I worked with another whistleblower in General Electric in an analysis of apartheid funding after the collapse of apartheid. And this guy was threatened by General Electric with extraordinary results. They called him into an office and said, "We know who you're talking to," meaning, I guess, us, "and if you continue talking to them tomorrow, your wife will die." And he said, "What do you... my wife!" And they said, "Your wife is on medical insurance provided by this company and if you continue talking to these people, to these journalists, we will remove her medical insurance." And so I was then placed in a position of trying to find within my own company enough resources to cover her insurance, which we did. But had there been WikiLeaks at that time, the whole question would never have arrived. I mean, it never would've emerged in that powerful and awful way. Parenthetically, we did get insurance for the woman and she didn't die. But the man was subjected to horrendous—he had to move across the United States in hiding against this huge corporation, General Electric, and survives to this day. Though sadly he wasn't the object of a motion picture by a famous director, so he's not exactly well-off, as we say.
But that 2007 conversation with Julian Assange changed, in a sense, my own apprehension of what we could do, and I became dedicated, in a sense, to the idea that we had to protect these people. And just towards that end, the powerful effect of what Kristinn [Hrafnsson] and Julian and others did in Iraq was demonstrated to me by the number of families in Iraq who felt a sense of closure now that they knew where their husbands and sons and stuff had been killed on the ground. Because the films that we did for Channel 4 and the work that The Guardian did, even before things got sticky with them, was really wonderful and providing that information to people on the ground and it got to many of them.
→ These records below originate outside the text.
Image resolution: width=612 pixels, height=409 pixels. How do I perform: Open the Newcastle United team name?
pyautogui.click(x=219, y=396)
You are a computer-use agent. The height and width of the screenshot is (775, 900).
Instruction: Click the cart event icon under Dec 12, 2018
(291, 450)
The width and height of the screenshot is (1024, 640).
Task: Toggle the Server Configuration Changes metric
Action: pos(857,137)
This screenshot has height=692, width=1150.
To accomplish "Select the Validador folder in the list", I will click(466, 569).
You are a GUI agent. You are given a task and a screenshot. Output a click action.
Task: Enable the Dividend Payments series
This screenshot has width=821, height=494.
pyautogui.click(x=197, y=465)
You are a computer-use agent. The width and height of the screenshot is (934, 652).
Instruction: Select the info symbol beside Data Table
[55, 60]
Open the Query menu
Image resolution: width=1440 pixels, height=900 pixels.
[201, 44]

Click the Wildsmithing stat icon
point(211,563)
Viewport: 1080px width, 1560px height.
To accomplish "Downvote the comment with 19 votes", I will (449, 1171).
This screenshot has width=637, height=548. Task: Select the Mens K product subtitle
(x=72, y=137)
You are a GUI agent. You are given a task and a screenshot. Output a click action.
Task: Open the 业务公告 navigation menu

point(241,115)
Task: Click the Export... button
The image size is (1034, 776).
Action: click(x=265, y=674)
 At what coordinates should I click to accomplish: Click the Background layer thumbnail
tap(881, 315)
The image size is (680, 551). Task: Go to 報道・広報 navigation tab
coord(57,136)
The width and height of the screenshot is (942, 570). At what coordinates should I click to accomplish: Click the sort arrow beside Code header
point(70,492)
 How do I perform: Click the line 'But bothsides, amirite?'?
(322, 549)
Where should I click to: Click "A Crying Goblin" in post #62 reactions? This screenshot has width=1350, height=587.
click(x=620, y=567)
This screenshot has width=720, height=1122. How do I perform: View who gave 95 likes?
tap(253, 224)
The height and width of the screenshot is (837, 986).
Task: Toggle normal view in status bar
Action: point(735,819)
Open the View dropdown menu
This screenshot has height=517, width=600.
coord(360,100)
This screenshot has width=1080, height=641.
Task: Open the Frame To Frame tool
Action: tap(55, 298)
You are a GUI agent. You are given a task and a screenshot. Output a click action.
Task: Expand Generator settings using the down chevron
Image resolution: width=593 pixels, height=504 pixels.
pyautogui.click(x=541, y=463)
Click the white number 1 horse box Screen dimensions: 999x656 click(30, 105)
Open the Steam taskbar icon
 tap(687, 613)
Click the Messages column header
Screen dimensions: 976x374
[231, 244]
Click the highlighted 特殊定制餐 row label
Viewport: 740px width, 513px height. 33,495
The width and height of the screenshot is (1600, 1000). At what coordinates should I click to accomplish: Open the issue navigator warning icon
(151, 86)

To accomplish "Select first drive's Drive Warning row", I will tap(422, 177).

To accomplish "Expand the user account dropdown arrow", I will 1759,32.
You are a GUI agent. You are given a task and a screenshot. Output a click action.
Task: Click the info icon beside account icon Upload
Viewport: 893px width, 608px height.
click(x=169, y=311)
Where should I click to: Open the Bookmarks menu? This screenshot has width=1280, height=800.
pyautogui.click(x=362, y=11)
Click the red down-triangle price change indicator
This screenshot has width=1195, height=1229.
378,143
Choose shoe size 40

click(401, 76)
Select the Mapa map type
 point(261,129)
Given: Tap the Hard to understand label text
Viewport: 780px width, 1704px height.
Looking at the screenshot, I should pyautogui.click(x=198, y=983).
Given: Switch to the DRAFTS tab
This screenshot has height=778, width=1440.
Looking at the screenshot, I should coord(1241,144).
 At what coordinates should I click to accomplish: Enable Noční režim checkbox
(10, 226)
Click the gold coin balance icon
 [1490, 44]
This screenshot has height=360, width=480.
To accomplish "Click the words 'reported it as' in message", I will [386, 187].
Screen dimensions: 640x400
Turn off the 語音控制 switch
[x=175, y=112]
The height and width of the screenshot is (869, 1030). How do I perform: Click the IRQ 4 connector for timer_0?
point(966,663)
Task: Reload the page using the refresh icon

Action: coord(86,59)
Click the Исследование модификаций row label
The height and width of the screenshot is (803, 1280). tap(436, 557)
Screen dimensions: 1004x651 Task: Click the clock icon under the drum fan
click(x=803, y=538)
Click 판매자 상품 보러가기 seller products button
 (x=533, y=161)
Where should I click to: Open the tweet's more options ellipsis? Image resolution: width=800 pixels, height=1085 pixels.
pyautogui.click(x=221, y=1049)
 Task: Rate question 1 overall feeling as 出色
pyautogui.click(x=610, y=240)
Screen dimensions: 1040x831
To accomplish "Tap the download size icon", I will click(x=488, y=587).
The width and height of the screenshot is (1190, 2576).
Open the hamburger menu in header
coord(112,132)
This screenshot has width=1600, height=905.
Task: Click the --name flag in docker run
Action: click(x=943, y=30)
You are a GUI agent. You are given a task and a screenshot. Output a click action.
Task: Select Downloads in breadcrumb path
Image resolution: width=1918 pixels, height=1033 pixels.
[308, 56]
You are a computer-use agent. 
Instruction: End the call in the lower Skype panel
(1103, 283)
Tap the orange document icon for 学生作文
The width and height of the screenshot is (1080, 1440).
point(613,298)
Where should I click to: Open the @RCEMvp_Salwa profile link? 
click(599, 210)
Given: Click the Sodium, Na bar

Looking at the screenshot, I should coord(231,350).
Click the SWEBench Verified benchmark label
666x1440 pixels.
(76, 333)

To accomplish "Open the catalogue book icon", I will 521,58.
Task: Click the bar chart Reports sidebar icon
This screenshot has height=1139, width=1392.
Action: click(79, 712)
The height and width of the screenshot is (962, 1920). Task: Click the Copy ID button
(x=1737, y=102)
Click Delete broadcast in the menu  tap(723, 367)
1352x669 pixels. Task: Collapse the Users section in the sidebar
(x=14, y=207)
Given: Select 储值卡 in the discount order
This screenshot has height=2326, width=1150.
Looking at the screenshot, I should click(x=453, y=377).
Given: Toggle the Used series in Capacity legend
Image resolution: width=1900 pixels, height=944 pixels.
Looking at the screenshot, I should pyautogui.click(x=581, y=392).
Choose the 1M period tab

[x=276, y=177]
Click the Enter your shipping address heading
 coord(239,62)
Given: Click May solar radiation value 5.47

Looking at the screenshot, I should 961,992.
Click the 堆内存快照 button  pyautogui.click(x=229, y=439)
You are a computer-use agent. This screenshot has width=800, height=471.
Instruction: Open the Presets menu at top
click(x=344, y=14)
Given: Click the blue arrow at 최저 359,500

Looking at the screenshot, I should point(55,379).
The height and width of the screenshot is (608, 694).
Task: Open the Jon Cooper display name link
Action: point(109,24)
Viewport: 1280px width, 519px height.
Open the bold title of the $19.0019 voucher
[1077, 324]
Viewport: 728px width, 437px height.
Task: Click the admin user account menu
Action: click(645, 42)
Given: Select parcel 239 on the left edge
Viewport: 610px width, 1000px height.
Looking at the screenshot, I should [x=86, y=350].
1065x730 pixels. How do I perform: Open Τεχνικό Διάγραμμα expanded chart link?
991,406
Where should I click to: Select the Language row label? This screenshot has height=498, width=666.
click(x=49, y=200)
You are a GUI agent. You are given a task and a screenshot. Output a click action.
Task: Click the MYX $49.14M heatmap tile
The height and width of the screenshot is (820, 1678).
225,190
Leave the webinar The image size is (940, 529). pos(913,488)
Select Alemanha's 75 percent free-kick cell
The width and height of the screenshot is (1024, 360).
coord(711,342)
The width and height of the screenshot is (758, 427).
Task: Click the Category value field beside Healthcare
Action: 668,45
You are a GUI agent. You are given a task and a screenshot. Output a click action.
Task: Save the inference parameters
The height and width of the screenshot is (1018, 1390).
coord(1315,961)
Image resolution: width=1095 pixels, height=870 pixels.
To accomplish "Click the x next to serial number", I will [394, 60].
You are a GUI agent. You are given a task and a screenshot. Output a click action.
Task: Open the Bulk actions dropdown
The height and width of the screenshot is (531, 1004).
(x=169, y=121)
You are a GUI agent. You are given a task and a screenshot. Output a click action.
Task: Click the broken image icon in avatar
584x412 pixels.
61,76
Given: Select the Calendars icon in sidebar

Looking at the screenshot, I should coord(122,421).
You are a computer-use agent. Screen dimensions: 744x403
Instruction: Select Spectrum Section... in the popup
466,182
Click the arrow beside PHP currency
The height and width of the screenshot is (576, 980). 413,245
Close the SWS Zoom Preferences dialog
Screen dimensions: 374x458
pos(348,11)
So I would say that, in a sense, I won't talk any more about the background because I'm sure many of you know that, but the consequences were really extraordinary. But, I have to say, it still is not widespread and WikiLeaks is bombarded with difficulties as it is, by enormous financial pressures that have been illegally brought against them by the credit card companies and a couple of banks, which have been devastating in their potential consequences, at least, convinced me that we should set up another whistleblowers organization which, I'll just tell you briefly, we've just set up in London. So we've set up—until WikiLeaks gets back up totally on its feet, which we hope will be very fast—we've set up a national organization of whistleblowers in England to provide pro bono legal help, psychological counseling, personal advice to many people because they don't know what to do when the pressures start, and the pressures drive many to suicide, and other difficulties. And so far we've got a number of people: we've got 8 financial whistleblowers from the Royal Bank of Scotland, from HBOS, and Citibank; we have 7 medical people; and 2 military and security people, including a British Army colonel who just left, a few months ago, Saudi Arabia, having blown the whistle on an enormously corrupt arms deal done by the British, which was 38 billion pounds. And he's in some fear of what the results will be. But the reason, of course, they were in those difficulties, is that WikiLeaks was not available to them then. And we're obviously extremely keen for WikiLeaks to get back in a position where it can offer that support again.